Uses Unity ML-Agents to make decisions based on a trained neural network.

  • Difficulty: Variable (depends on training)
  • Use Case: End-game trainers, competitive AI, research
  • Setup: Requires ML-Agents package and a trained model

Training the AI

  1. Install ML-Agents dependencies: .\MLAgentsInstall.ps1
  2. Configure training parameters in MLAgentsConfig/OpenMonAgent.yaml
  3. Start training: .\RunMLTraining.ps1
  4. Monitor with TensorBoard: .\ViewMLResults.ps1
  5. Export the trained model (.onnx file)
  6. Assign the model to the MLBattleAI component

The MCEBattleAgent class defines the observation and action spaces:

Observations (what the AI sees):

  • Own monster's HP %, types, stat stages, status conditions.
  • Opponent monster's HP %, types, stat stages, status conditions.
  • Available moves and their types.
  • Party status (remaining monsters, HP percentages).

Actions (what the AI can do):

  • Use move 1-4.
  • Switch to party member 1-5.
  • Use an item.
ML-Agents Dependency

ML-Agents is a separate package with its own Python dependencies. The core MCE battle system works without it. Only install ML-Agents if you plan to use neural network-based AI.

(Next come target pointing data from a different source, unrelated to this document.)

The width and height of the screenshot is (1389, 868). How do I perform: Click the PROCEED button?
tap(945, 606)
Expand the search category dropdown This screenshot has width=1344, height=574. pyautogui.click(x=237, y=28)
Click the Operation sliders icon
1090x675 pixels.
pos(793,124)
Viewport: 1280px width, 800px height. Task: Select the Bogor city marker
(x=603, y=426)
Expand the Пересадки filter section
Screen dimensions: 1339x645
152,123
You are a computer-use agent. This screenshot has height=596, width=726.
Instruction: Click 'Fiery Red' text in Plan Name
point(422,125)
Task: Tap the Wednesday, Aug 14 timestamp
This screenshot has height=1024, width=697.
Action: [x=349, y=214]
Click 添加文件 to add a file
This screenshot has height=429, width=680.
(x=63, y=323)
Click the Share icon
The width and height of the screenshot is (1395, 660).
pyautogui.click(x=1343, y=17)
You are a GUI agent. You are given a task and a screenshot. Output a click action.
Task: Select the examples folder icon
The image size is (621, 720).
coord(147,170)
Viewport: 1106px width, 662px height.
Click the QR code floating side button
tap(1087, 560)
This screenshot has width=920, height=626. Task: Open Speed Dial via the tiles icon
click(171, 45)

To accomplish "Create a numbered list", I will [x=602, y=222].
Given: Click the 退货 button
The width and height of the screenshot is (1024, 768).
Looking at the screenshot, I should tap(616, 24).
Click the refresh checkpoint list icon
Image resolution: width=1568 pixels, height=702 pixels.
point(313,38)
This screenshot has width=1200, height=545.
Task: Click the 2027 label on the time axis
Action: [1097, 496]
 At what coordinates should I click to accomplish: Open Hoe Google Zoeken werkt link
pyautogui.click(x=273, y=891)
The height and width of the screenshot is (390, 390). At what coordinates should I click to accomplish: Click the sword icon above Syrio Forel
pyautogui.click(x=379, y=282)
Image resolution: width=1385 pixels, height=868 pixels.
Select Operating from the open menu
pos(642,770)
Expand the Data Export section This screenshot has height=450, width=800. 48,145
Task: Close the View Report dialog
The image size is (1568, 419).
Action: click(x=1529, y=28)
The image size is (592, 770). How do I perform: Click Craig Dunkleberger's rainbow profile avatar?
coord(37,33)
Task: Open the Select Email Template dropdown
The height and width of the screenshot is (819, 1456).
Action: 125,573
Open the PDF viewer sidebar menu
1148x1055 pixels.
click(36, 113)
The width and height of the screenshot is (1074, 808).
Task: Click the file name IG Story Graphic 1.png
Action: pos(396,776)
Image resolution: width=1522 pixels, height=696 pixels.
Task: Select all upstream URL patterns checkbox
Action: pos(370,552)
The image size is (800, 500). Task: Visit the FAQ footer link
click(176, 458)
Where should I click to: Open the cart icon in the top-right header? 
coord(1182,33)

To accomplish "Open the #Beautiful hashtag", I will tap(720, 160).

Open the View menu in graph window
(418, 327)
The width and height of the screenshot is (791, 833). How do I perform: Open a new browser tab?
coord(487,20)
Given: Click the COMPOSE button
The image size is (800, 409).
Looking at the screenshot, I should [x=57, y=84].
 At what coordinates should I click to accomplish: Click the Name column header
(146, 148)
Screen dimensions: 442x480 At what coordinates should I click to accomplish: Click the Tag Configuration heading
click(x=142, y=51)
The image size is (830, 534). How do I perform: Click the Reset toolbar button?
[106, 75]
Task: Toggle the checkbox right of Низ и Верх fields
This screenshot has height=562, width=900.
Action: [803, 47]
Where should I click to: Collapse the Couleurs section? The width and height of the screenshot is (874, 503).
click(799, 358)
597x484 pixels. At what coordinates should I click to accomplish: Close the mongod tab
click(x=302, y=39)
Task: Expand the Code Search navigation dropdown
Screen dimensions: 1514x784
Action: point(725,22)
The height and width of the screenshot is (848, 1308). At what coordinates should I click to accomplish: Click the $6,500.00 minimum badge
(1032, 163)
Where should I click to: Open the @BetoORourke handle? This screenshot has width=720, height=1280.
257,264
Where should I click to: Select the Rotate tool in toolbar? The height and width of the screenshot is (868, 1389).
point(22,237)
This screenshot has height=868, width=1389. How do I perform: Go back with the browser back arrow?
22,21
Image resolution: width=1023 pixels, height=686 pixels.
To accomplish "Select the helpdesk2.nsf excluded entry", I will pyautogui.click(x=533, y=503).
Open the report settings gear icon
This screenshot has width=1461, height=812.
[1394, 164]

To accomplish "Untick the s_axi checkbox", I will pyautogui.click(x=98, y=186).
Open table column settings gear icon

Creating Custom AI (Source Tier)

With source code access, you can create entirely new AI strategies:

Custom BattleAction

[CreateAssetMenu(menuName = "OpenMon/AI/Actions/Use Status Move If No Status")]
public class UseStatusMoveIfNoStatus : BattleAction
{
public override BattleActionResult Evaluate(BattleContext context)
{
// Check if opponent has no status condition
if (context.OpponentBattler.StatusCondition != StatusCondition.None)
return null; // Skip this action

// Find a status-inflicting move
foreach (var moveSlot in context.OwnBattler.MoveSlots)
{
if (moveSlot.Move.Category == MoveCategory.Status
&& moveSlot.CurrentPP > 0
&& moveSlot.Move.InflictsStatus)
{
return new BattleActionResult
{
ActionType = BattleActionType.UseMove,
MoveIndex = moveSlot.Index
};
}
}

return null; // No applicable status move found
}
}

Custom BattleAI

[CreateAssetMenu(menuName = "OpenMon/AI/Strategies/Expert AI")]
public class ExpertBattleAI : BattleAI
{
// Override the decision pipeline if needed
public override BattleActionResult DecideAction(BattleContext context)
{
// Custom logic that goes beyond simple action composition
// e.g., look-ahead prediction, team synergy analysis
return base.DecideAction(context);
}
}

AI Difficulty Guidelines

DifficultyAI ComponentsWhere to Use
Very EasyRandom move onlyWild encounters
EasyRandom with weighted movesEarly routes, youngsters
MediumType effectiveness awareGym trainers, rivals
HardEffectiveness + switching + itemsGym leaders, Elite Four
ExpertFull composition + predictionChampion, post-game
NeuralML-trained modelCompetitive, challenge modes

Best Practices

  1. Match AI to narrative context. A random bug catcher should not play like the Champion.
  2. Test AI against player teams of similar level. Unbalanced AI feels unfair.
  3. Use the action component pattern. It is easier to maintain than monolithic AI scripts.
  4. Provide fallbacks. Always include PerformRandomMove as the last action to prevent the AI from getting stuck.
  5. Do not over-optimize AI for early trainers. Players need to learn the system before facing smart opponents.